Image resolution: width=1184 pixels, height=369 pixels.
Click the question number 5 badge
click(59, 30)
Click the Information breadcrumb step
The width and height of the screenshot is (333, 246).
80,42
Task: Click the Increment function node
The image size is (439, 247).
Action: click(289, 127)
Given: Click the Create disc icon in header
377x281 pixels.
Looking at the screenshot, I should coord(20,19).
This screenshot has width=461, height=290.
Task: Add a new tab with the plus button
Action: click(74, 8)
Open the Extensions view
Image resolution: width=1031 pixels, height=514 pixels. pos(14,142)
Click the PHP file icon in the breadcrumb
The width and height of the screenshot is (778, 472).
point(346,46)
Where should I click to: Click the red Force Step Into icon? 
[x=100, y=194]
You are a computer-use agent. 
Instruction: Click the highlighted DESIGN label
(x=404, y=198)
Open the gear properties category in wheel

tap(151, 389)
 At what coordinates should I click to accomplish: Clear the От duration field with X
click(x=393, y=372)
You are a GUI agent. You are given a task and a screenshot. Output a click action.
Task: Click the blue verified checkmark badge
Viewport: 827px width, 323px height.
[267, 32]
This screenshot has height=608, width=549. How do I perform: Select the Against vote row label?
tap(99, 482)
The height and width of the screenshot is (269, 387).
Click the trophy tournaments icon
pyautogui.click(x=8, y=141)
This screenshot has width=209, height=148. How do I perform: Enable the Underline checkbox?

What the task asks
Recopy the whole listing exactly.

Answer for the task
Image resolution: width=1184 pixels, height=369 pixels.
Click the question number 5 badge
click(59, 30)
Click the Information breadcrumb step
The width and height of the screenshot is (333, 246).
80,42
Task: Click the Increment function node
The image size is (439, 247).
Action: click(289, 127)
Given: Click the Create disc icon in header
377x281 pixels.
Looking at the screenshot, I should coord(20,19).
This screenshot has width=461, height=290.
Task: Add a new tab with the plus button
Action: click(74, 8)
Open the Extensions view
Image resolution: width=1031 pixels, height=514 pixels. pos(14,142)
Click the PHP file icon in the breadcrumb
The width and height of the screenshot is (778, 472).
point(346,46)
Where should I click to: Click the red Force Step Into icon? 
[x=100, y=194]
You are a computer-use agent. 
Instruction: Click the highlighted DESIGN label
(x=404, y=198)
Open the gear properties category in wheel

tap(151, 389)
 At what coordinates should I click to accomplish: Clear the От duration field with X
click(x=393, y=372)
You are a GUI agent. You are given a task and a screenshot. Output a click action.
Task: Click the blue verified checkmark badge
Viewport: 827px width, 323px height.
[267, 32]
This screenshot has height=608, width=549. How do I perform: Select the Against vote row label?
tap(99, 482)
The height and width of the screenshot is (269, 387).
Click the trophy tournaments icon
pyautogui.click(x=8, y=141)
This screenshot has width=209, height=148. How do I perform: Enable the Underline checkbox?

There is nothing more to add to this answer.